I’ve spent the last 15 years interviewing, shadowing, and writing about chaplains, who are religious professionals who work outside of congregations in areas such as health care, the military, prisons, higher education, and other institutions.

“The Everyday Work of Chaplains” explains who they are, what they do, and how it relates to larger aspects of American religious life. In a recent survey conducted by colleagues and me at Brandeis University in collaboration with the polling firm Gallup, we discovered that one-quarter of people in the United States have been assisted, counseled, or visited by a chaplain at some point in their lives.

Chaplains have been present in the military in the United States since the Revolutionary War, initially all Christians. With the establishment of Jewish hospitals in the nineteenth century, Jewish leaders began to serve as chaplains. At the start of the Civil War in 1861, a rabbi named Arnold Fischel lobbied President Abraham Lincoln to allow Jewish chaplains to serve.

Since then, the number of non-Christian chaplains has grown. While rabbis visited Jewish inmates on a regular basis, it wasn’t until 1895 that the state of New York funded an official Jewish chaplain position in the state prisons.
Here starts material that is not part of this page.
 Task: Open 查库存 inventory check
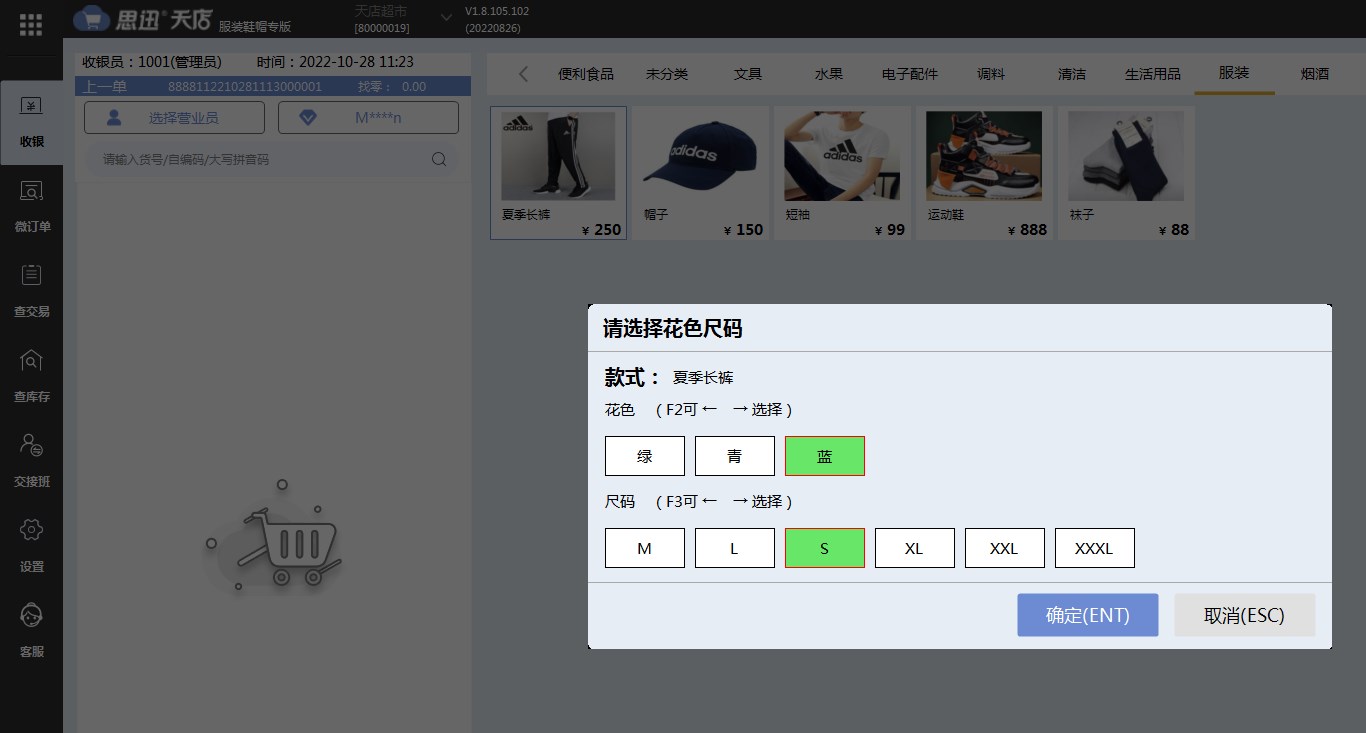point(31,377)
In the 1920s, non-Christian chaplains began to appear on college and university campuses. Campus chaplains now come from a variety of religious and spiritual backgrounds, including humanists who see and emphasize the goodness in all people. They frequently make rapid connections with young people, one-third of whom are not religiously affiliated.

Chaplains are becoming more diverse in other ways as well. Little is known about chaplains of color, for example, but African American newspapers claim that the first Black chaplains served in the segregated military.